The following mapping rules apply to all of the data types described in the table below:
- The textual representation of the SYNTAX clause maps to the CIM property qualifier textual_convention.
- The named type definition in the SYNTAX clause maps to the CIM property qualifier object_syntax. This mapping differs depending on the data type. For more information, see the mapping descriptions.
- The SNMP type used when encoding SNMPv1 and SNMPv2C protocol frames maps to the CIM property qualifier encoding.
- The CIM property qualifier cimtype contains the textual representation that formats the underlying CIM protocol value.
The following table lists data types that have specific rules that govern the provider mapping behavior.
SNMP data type | Description |
---|---|
Primitive type | One of the basic data types defined in the Structure of Management Information (SMI) documents RFC 1213 and RFC 1903. |
Textual convention | Type definition generated through the explicit use of the SNMPv2C TEXTUAL-CONVENTION macro or generated through the use of a named type. A textual convention assigns a name and, in some cases, a range of values to an existing data type. |
Named type | Named reference to a primitive type, textual convention, or constrained type. |
Constrained type | Primitive type, named type, or textual convention that has been constrained by some subtyping mechanism defined in the SMI documents RFC 1213 and RFC 1903. |
Primitive Type
The primitive type is one of the basic data types defined in the Structure of Management Information (SMI) documents RFC 1213 and RFC 1903. SNMP primitive types map to CIM-defined types.

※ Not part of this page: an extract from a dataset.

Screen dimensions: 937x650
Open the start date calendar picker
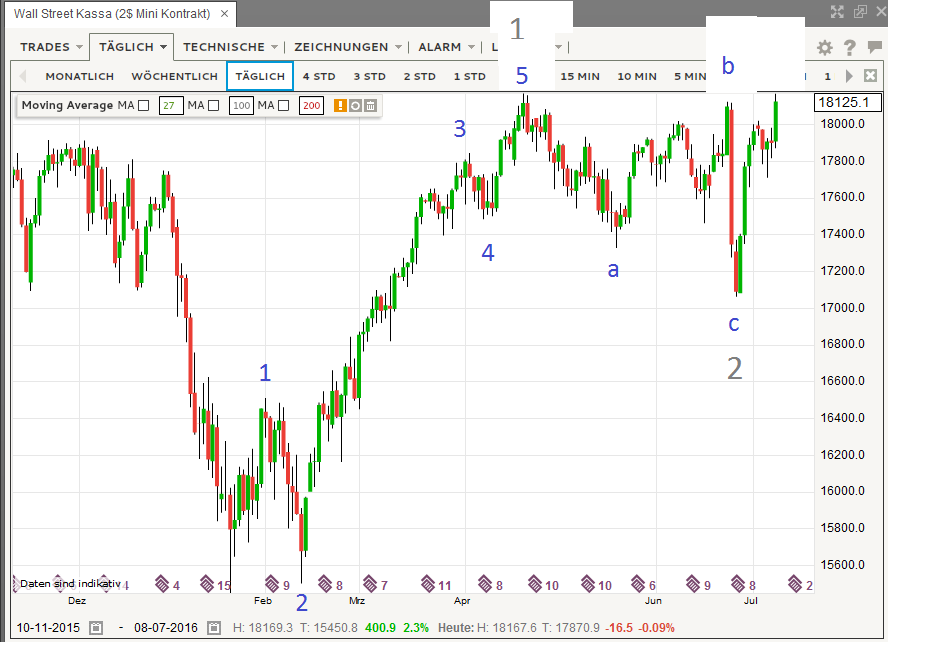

The following table lists the mapping that occurs when the SYNTAX clause explicitly refers to a primitive type for SNMPv1. The textual_convention, encoding, and object_syntax qualifiers are always the same as the MIB type and the default value is always NULL.
MIB type | CIM variant type | cimtype value |
---|---|---|
INTEGER | VT_I4 | sint32 |
OCTETSTRING | VT_BSTR | string |
OBJECTIDENTIFIER | VT_BSTR | string |
NULL | VT_NULL | Not supported |
IpAddress | VT_BSTR | string |
Counter | VT_I4 | uint32 |
Gauge | VT_I4 | uint32 |
TimeTicks | VT_I4 | uint32 |
Opaque | VT_BSTR | string |
NetworkAddress | VT_BSTR | string |
The provider ignores the OBJECT-TYPE macro when the SYNTAX clause refers to NULL, either explicitly or through a named type assignment. The following table lists the mapping that occurs when the SYNTAX clause explicitly refers to a primitive type for SNMPv2. The textual_convention, encoding, and object_syntax qualifiers are always the same as the MIB type and the default value is always NULL.
MIB type | CIM variant type | cimtype value |
---|---|---|
INTEGER | VT_I4 | sint32 |
OCTET STRING | VT_BSTR | string |
OBJECT IDENTIFIER | VT_BSTR | string |
IpAddress | VT_BSTR | string |
Counter32 | VT_I4 | uint32 |
Gauge32 | VT_I4 | uint32 |
Unsigned32 | VT_I4 | uint32 |
Integer32 | VT_I4 | sint32 |
Counter64 | VT_BSTR | uint64 |
TimeTicks | VT_I4 | uint32 |
Opaque | VT_BSTR | string |
Named Type
SNMP named types map to CIM-defined types. When the SYNTAX clause refers to a primitive type, textual convention, or constrained type through a type assignment derivation, use the those types to determine which mapping procedures apply.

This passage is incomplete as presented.